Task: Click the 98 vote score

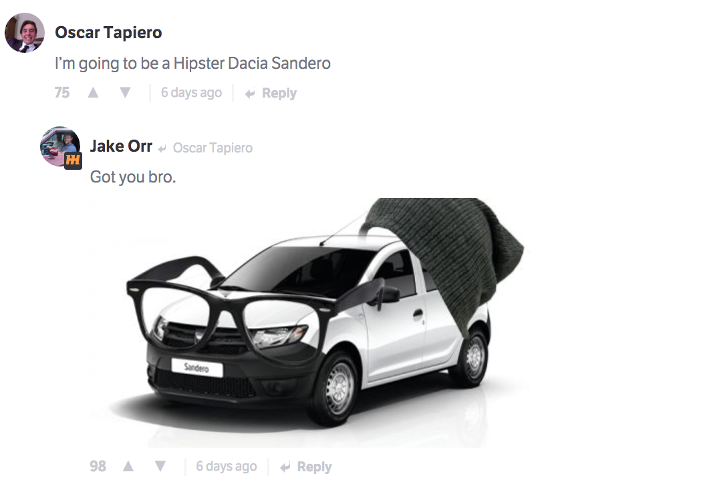Action: click(98, 466)
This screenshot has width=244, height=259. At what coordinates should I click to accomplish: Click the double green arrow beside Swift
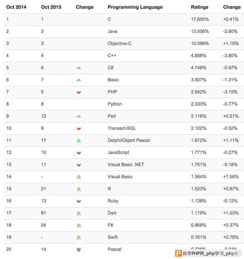click(79, 237)
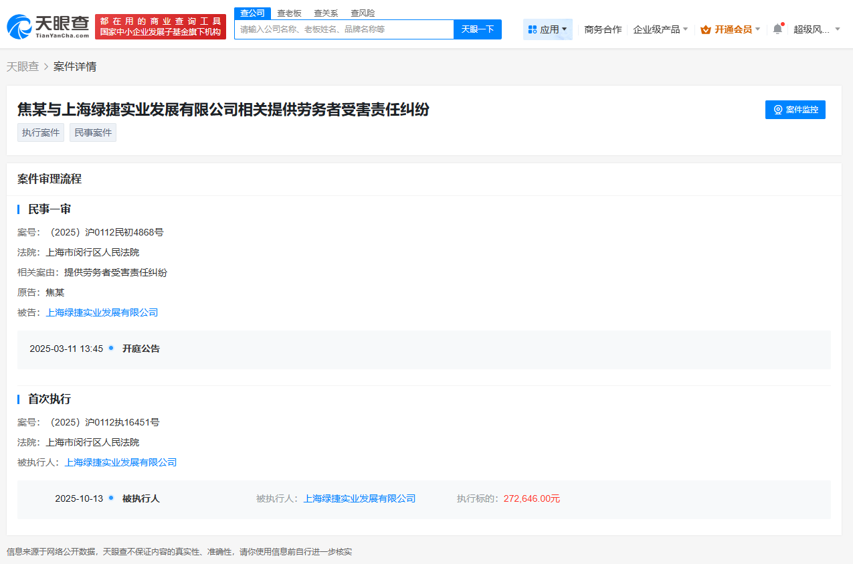This screenshot has height=564, width=853.
Task: Expand the 超级风 dropdown
Action: coord(811,29)
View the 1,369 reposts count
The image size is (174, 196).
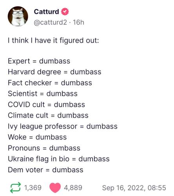click(x=33, y=188)
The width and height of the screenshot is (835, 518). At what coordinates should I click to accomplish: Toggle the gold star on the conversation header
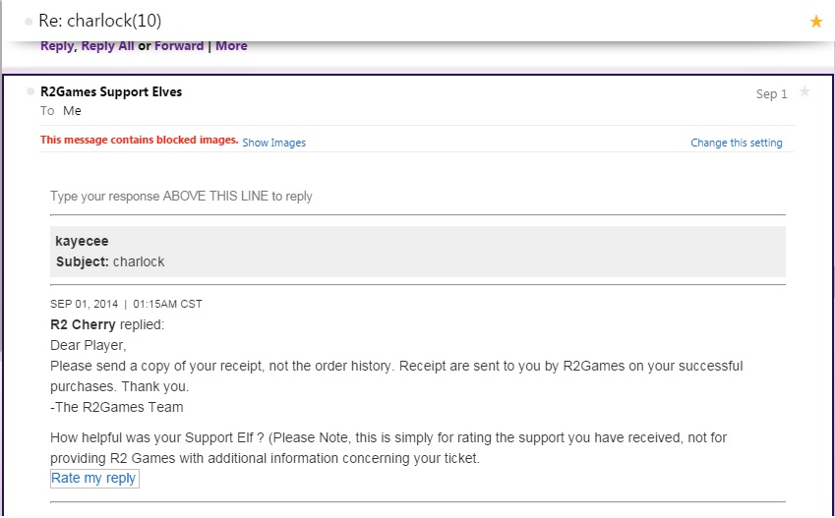pos(815,21)
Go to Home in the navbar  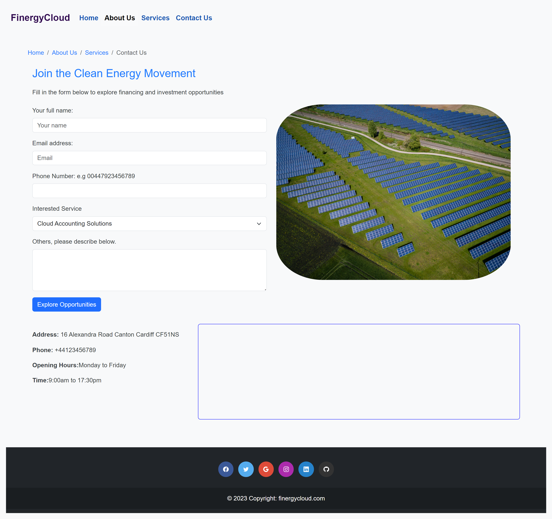89,18
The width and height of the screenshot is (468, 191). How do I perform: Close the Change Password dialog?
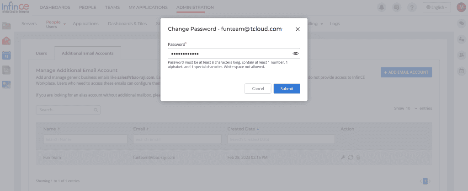297,29
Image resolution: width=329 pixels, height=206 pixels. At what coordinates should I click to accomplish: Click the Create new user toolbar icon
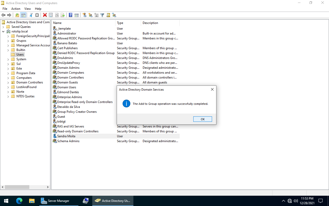pos(85,15)
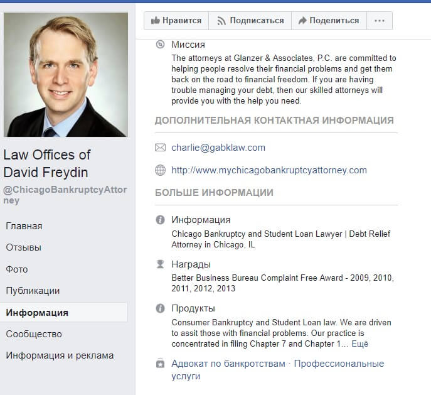Click the info icon beside Продукты

click(x=160, y=308)
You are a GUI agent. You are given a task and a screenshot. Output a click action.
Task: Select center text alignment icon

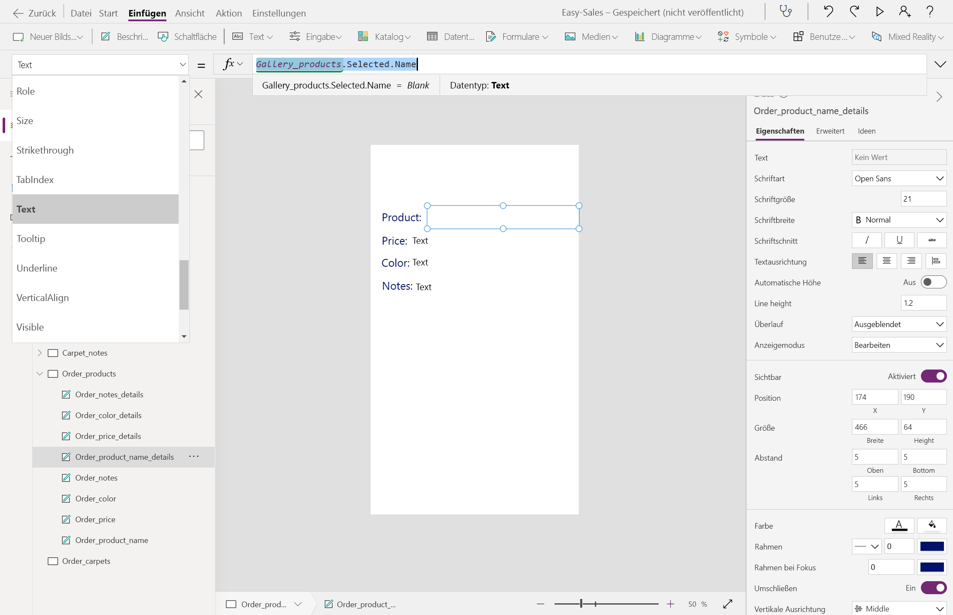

> **What to do**
Return the lines of the material starting with the line containing "This screenshot has width=244, height=259." and going on through the line containing "click(x=33, y=188)", word for word, and leave the pictures out of your answer.

> **Result for this task**
This screenshot has width=244, height=259. At what coordinates should I click to accomplish: Click the double green arrow beside Swift
click(79, 237)
This screenshot has height=564, width=853.
Task: Expand the 超级风 dropdown
Action: coord(811,29)
View the 1,369 reposts count
The image size is (174, 196).
click(x=33, y=188)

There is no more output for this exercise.